Juvenilia (sp)

July 6, 2008

My husband has pointed out that I can’t spell juvenilia …oh well, I did say I had a  poor education. Also that my last post will offend publishers, teachers and politicians and all other sensitive people. But, as I say, there are those who do not deserve to be called lazy, moronic, dim and so forth and they know who they are.

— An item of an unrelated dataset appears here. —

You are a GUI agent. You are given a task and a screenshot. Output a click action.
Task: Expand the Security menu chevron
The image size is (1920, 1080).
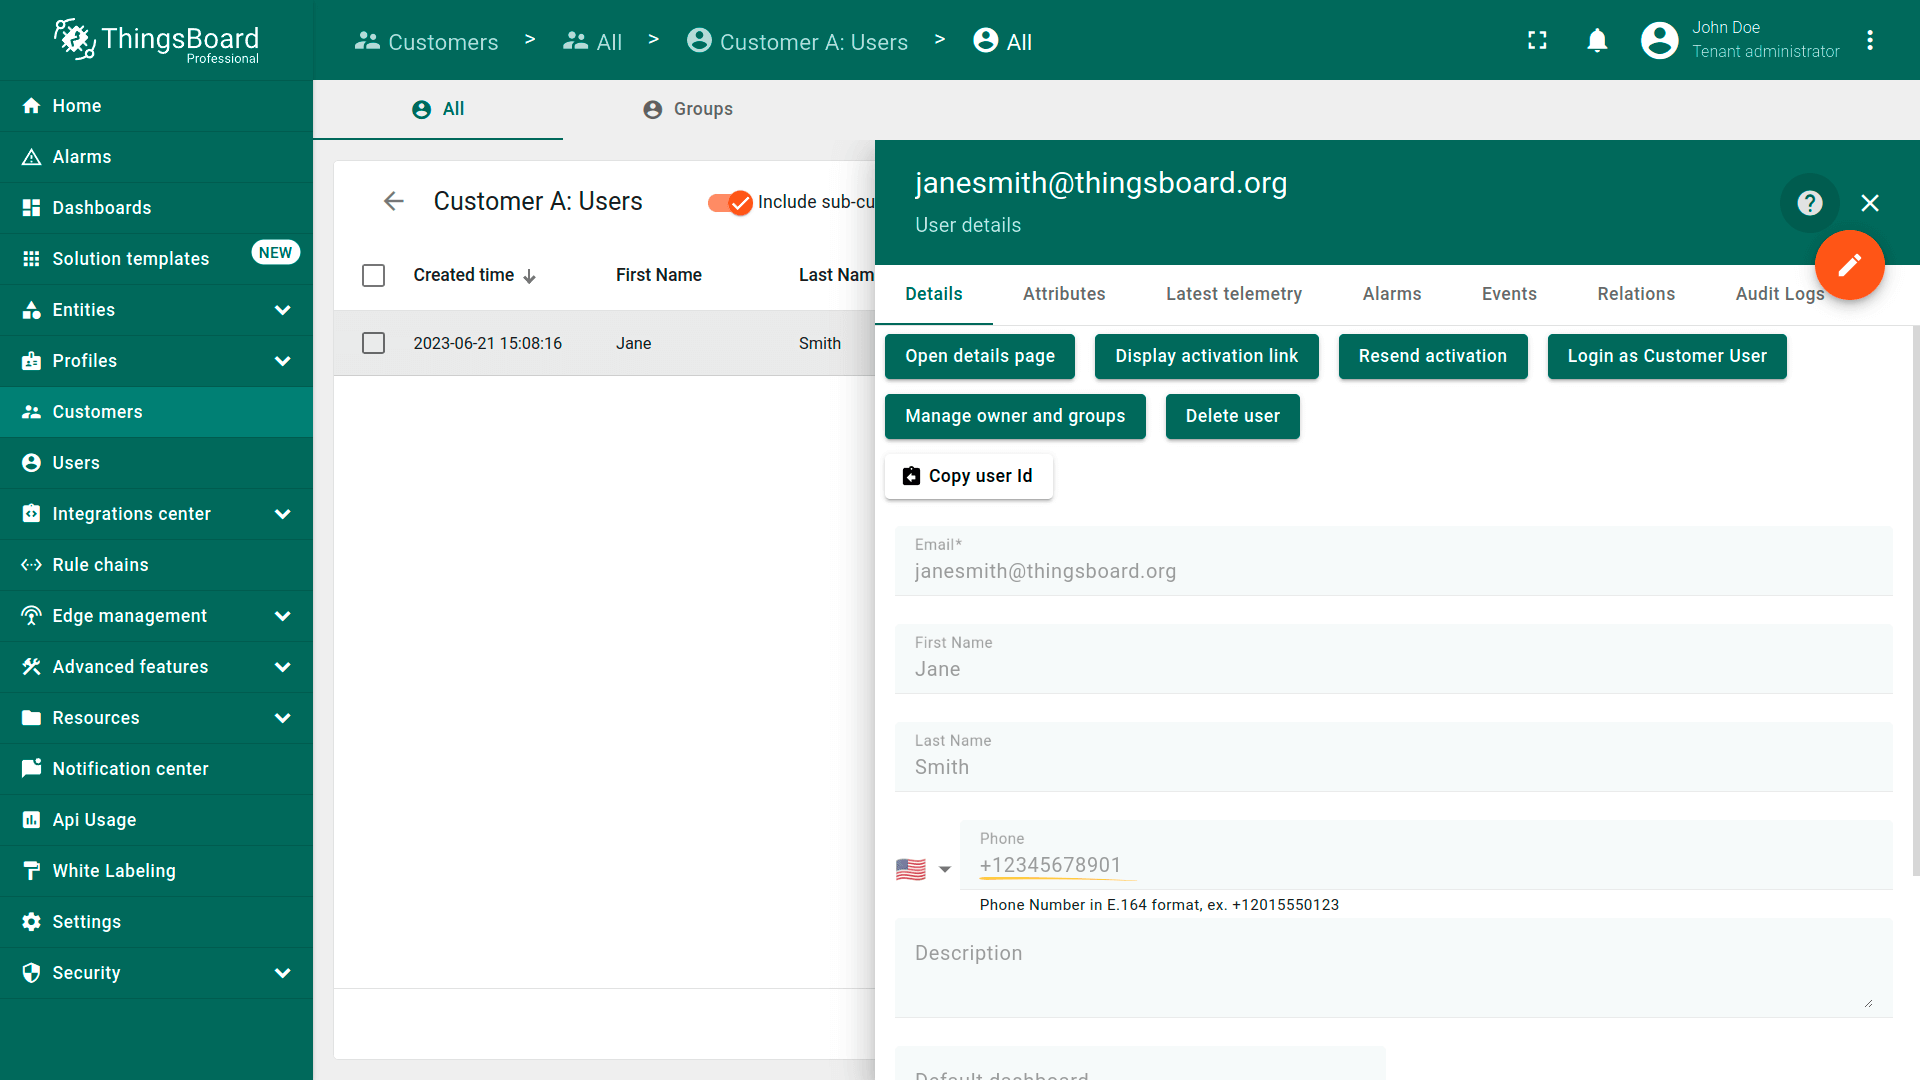click(x=283, y=973)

When I read in The Times that Frank Cottrell Boyce thinks the sentences in E.Nesbit’s ‘The Story of The Treasure Seekers’ and ‘The New Treasure Seekers’ may be too long and the language too antiquated for today’s children I am plunged into gloom. I remember reading those books as a child without difficulty and loving them. Clearly he did too. Were we infant phenomena? No. Speaking for myself, I was of average intelligence and had an ordinary State educationuntil the age of 12 when I went to stupid girls’ boarding school and thereafter learned practically nothing. What little knowledge and understanding I have since acquired was gained through reading. What a disservice we do our children and our children’s children by our feeble acquiescence to the dim and lazy teaching establishment and the even more moronic standards of politicians. What I am coming to here, via a characteristic rant, is the question of age banding (i.e. this book is suitable for ages 5-7)  on children’s books, currently being debated. Philip Pullman is owed huge gratitude by the entire population of this country and for generations to come for the hours he has already spent on trying to countermand the  idiocy of publishers who want to fit reader to book in this ludicrous and arbitary and deleterious fashion. I suppose they would put E.Nesbit’s well-written, entertaining, child-friendly corpus into the adult section. Of course no one likes being told what to do. Publishers particularly  hate being told what to do by writers, whom they regard as a necessary evil. It wouldn’t matter if you had  Aristotle, Leibniz, Pascal and Betrand Russell lined up to explain just why age-banding is illogical, publishers would simply stick their chins out further, while making notes not to give their books any more publicity.  Okay, so I’m cross and  perhaps being unfair to teachers, politicians and publishers, not all of whom are idle, ignorant creeps courting popularity, but something MUST be done about the drop in standards of reading which must affect every aspect of our lives, from ethics to simple happiness right across the board. Perhaps we could turn off our individual domestic electricity supplies during daylight hours so that children could not watch television or play on computers and would be forced to read, intially through boredom?  How green it would be and how economical. As our heating and cooking is gas I think I might. CHEAT!